[Items for locating described targets]
——————

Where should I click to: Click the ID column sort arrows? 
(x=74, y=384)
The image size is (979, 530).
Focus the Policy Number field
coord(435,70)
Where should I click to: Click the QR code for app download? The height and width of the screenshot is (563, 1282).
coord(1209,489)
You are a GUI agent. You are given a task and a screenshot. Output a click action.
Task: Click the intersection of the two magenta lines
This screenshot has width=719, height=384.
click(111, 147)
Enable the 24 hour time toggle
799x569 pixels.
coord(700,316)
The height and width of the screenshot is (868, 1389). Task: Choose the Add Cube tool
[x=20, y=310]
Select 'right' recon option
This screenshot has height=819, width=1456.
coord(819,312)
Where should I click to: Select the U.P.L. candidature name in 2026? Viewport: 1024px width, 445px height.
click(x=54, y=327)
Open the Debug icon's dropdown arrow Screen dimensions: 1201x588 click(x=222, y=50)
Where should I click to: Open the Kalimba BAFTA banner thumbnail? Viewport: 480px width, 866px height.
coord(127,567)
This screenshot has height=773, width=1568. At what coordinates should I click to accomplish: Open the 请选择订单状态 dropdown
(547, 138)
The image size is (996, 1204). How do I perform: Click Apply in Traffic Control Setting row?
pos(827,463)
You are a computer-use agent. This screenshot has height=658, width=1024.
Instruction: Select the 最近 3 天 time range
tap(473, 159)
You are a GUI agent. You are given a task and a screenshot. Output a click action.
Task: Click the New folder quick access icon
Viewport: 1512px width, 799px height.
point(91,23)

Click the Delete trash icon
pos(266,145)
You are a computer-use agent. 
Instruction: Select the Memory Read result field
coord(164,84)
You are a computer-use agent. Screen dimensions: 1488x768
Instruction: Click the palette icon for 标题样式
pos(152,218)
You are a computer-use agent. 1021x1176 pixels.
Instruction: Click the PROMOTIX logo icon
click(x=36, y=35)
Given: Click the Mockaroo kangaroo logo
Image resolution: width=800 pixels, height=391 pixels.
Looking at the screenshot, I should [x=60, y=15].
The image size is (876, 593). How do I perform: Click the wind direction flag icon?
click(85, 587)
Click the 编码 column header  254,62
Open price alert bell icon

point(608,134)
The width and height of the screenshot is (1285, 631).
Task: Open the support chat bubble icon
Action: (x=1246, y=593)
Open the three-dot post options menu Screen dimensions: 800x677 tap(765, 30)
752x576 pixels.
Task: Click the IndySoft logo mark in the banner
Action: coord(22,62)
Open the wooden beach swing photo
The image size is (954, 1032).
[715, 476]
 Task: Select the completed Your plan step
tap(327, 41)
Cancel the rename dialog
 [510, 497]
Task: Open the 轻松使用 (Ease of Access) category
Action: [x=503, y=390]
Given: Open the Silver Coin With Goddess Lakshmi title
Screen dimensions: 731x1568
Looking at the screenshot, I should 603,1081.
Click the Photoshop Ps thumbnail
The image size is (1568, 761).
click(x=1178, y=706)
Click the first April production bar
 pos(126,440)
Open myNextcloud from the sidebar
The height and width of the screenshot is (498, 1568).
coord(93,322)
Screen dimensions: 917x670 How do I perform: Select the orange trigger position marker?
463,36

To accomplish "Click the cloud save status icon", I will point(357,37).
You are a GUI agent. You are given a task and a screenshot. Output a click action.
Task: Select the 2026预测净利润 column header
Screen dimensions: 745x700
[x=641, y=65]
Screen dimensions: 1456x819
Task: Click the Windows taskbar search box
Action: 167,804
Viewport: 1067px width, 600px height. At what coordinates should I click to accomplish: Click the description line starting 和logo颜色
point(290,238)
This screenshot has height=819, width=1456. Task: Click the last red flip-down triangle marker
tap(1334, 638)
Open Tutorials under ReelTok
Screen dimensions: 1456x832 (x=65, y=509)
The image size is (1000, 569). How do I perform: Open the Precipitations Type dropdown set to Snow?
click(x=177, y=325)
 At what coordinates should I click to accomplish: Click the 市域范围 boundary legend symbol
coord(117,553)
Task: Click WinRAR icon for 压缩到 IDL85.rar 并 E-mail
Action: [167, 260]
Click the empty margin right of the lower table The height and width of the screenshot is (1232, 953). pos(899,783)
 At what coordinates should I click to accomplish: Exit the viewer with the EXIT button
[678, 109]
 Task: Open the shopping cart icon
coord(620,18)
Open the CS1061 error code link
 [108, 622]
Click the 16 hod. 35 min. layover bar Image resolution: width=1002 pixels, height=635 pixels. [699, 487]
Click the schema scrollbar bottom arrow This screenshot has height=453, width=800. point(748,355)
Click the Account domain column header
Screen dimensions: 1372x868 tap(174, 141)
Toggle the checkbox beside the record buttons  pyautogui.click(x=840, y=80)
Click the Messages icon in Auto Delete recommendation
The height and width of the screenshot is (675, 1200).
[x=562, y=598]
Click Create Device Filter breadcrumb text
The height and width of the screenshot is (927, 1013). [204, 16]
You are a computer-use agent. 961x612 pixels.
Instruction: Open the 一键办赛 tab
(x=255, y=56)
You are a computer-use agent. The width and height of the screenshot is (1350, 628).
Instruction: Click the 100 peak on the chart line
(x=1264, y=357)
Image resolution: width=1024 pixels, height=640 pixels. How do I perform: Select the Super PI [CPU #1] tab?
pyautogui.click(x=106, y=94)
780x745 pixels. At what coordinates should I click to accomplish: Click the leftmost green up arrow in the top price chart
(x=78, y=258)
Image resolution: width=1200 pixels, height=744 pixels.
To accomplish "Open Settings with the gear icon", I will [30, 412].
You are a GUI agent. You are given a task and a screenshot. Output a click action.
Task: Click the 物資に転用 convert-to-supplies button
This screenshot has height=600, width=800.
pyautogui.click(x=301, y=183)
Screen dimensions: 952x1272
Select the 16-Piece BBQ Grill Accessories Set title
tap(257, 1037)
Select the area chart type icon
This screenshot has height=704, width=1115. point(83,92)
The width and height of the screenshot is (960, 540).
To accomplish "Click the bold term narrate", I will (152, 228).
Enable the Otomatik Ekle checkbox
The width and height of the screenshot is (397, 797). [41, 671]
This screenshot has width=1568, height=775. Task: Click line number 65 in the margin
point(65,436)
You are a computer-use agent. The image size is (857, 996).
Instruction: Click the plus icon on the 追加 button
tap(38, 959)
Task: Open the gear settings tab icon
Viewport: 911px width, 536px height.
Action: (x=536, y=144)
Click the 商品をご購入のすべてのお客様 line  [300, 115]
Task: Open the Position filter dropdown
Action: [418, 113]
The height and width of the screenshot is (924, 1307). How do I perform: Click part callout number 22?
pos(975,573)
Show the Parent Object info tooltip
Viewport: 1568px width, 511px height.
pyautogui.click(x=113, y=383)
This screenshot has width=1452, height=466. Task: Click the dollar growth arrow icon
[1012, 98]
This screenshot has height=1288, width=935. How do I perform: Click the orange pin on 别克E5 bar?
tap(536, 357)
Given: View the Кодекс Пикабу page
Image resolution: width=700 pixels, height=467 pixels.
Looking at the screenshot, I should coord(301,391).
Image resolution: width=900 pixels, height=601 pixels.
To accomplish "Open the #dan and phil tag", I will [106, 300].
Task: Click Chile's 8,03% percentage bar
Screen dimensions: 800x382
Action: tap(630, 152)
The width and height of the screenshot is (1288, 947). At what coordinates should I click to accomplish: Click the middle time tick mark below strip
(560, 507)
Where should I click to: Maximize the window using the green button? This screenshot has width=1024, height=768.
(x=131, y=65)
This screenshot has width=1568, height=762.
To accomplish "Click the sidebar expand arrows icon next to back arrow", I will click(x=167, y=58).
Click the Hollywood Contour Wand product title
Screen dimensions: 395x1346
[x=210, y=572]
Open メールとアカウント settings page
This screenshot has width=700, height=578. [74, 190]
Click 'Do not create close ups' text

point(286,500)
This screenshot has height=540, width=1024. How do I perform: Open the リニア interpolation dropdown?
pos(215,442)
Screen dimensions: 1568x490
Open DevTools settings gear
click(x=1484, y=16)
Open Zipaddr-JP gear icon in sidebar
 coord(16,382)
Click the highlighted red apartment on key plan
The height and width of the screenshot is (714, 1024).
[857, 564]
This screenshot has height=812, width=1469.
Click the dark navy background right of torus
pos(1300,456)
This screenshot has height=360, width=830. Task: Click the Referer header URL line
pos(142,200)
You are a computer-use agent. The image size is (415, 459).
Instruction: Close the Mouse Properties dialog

——————

#### Requirements
Can you pull out every line from the start of the items up to and including the line containing "pos(827,463)", reproducing each one verbatim?

#### Task response
Where should I click to: Click the ID column sort arrows? 
(x=74, y=384)
The image size is (979, 530).
Focus the Policy Number field
coord(435,70)
Where should I click to: Click the QR code for app download? The height and width of the screenshot is (563, 1282).
coord(1209,489)
You are a GUI agent. You are given a task and a screenshot. Output a click action.
Task: Click the intersection of the two magenta lines
This screenshot has width=719, height=384.
click(111, 147)
Enable the 24 hour time toggle
799x569 pixels.
coord(700,316)
The height and width of the screenshot is (868, 1389). Task: Choose the Add Cube tool
[x=20, y=310]
Select 'right' recon option
This screenshot has height=819, width=1456.
coord(819,312)
Where should I click to: Select the U.P.L. candidature name in 2026? Viewport: 1024px width, 445px height.
click(x=54, y=327)
Open the Debug icon's dropdown arrow Screen dimensions: 1201x588 click(x=222, y=50)
Where should I click to: Open the Kalimba BAFTA banner thumbnail? Viewport: 480px width, 866px height.
coord(127,567)
This screenshot has height=773, width=1568. At what coordinates should I click to accomplish: Open the 请选择订单状态 dropdown
(547, 138)
The image size is (996, 1204). How do I perform: Click Apply in Traffic Control Setting row?
pos(827,463)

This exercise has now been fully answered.